● **TEXT**:
Count Data and Intermittent Demands
9.1 Definitions
So far, we have focused on using the normal distribution for forecasting. Using the normal distribution can be inappropriate for two reasons: First, the normal distribution is continuous, that is, a normally distributed random variable can take noninteger values, like 2.43. Second, the normal distribution is unbounded, that is, a normally distributed random variable can take negative as well as positive values. Both these properties of the normal distribution do not make sense for (most) demand time series. Demand is usually integer-valued, apart from products sold by weight or volume, and demand is usually zero or positive, but not negative, apart from returns.
These seem pretty obvious ways in which the normal distribution deviates from reality. So why do we nevertheless use this distribution? The answer is simple and pragmatic: because it works. On the one hand, using the normal distribution makes the statistical calculations that go on “under the hood” of your statistical software (optimizing smoothing parameters, estimating ARIMA coefficients, calculating prediction distributions) much easier. On the other hand, the actual difference between the forecasts—both point and distribution—under a normal or a more appropriate distribution is often small, especially for fast-moving products. However, this volume argument to support using the normal distribution does not hold any more for slow-moving demand time series.

● **REQUIRED TASK**: According to the text on count data and intermittent demands, for what kind of demand time series does the volume argument for using the normal distribution no longer hold? The data that comes next is drawn from a different source than the text.

● **STORED ROWS**:
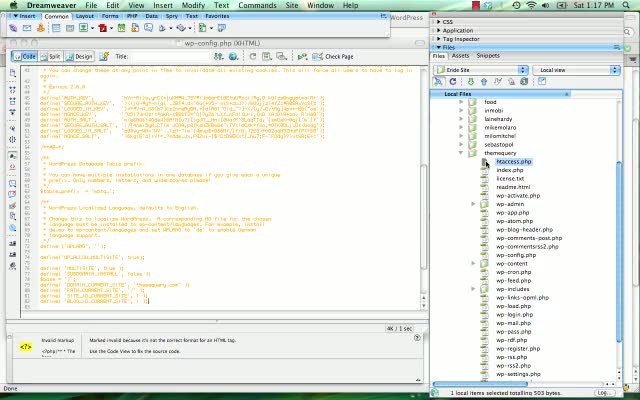Viewport: 640px width, 400px height.
Task: Switch to Code view
Action: 25,57
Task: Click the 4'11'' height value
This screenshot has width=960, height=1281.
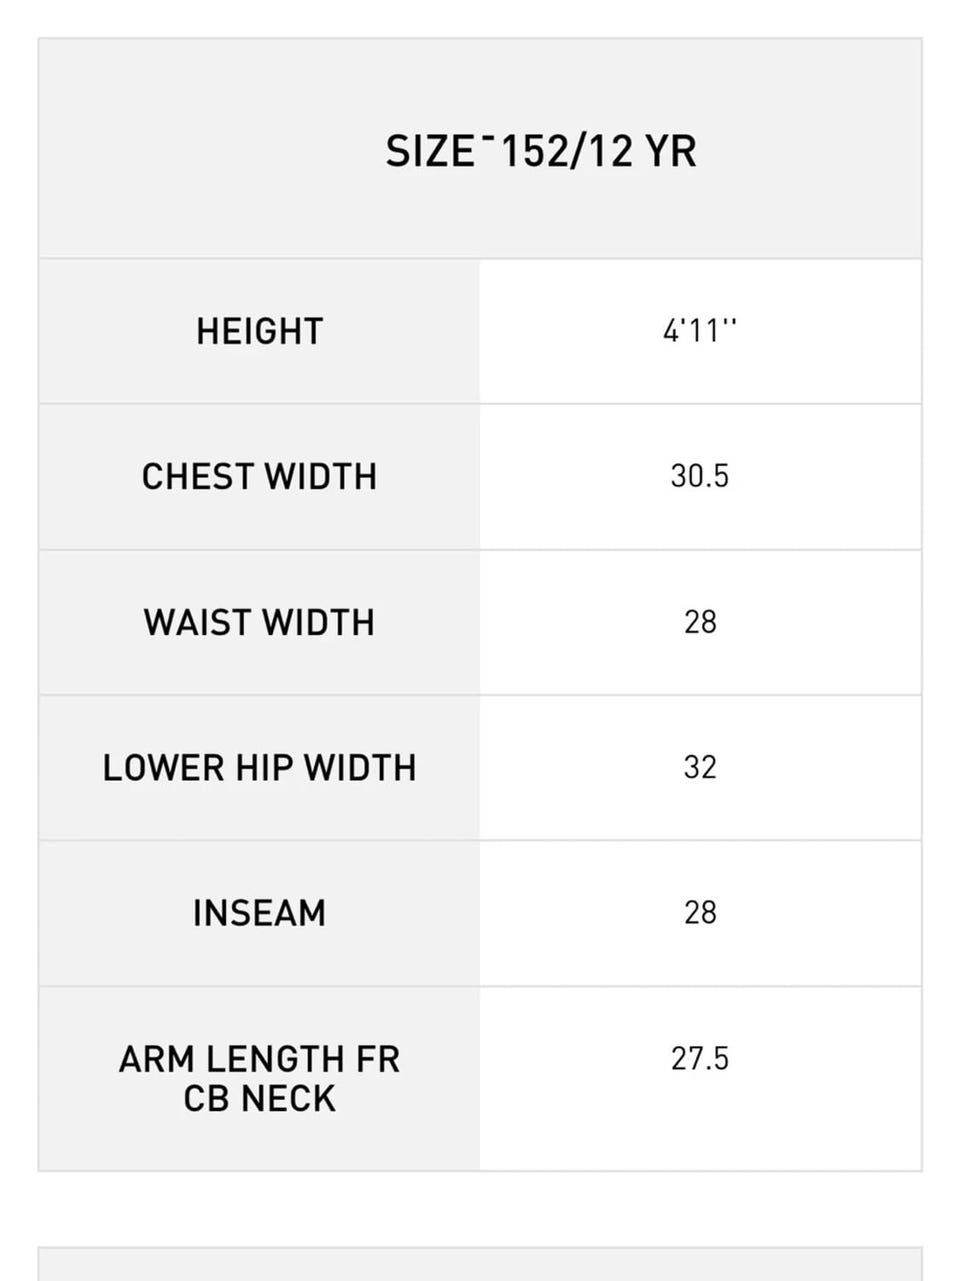Action: 699,331
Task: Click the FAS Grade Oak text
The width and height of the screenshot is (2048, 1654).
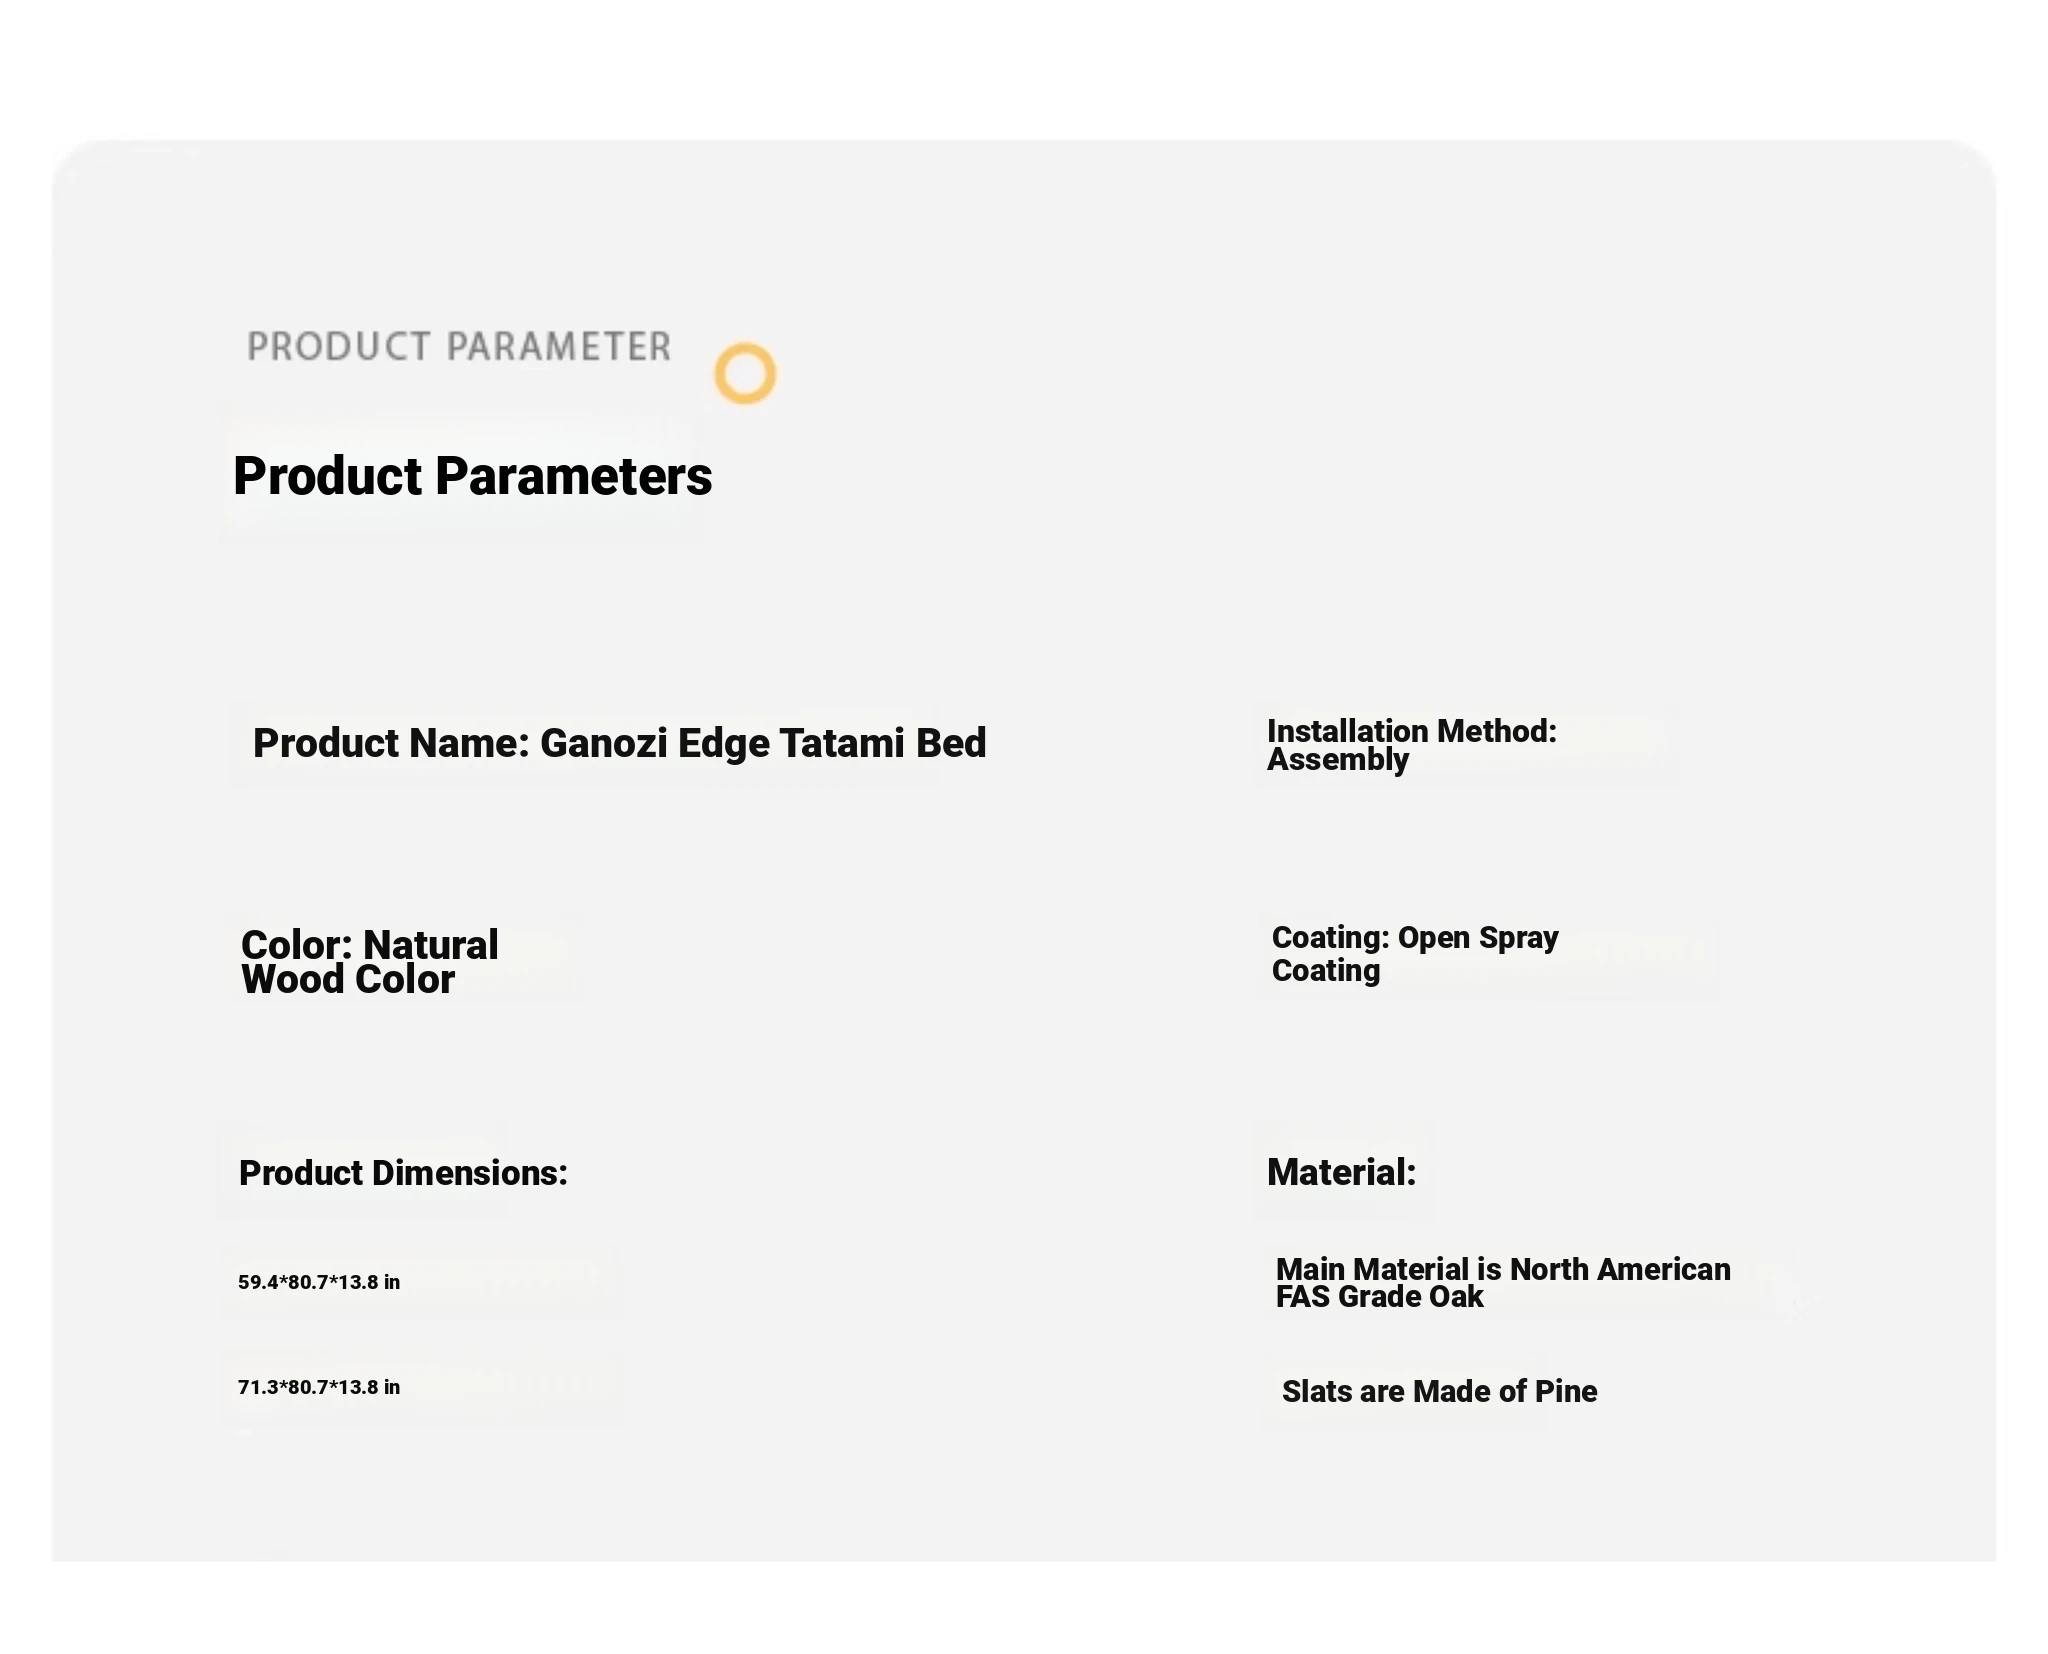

● **COMPLETED EXERCISE**: It no longer holds for slow-moving demand time series.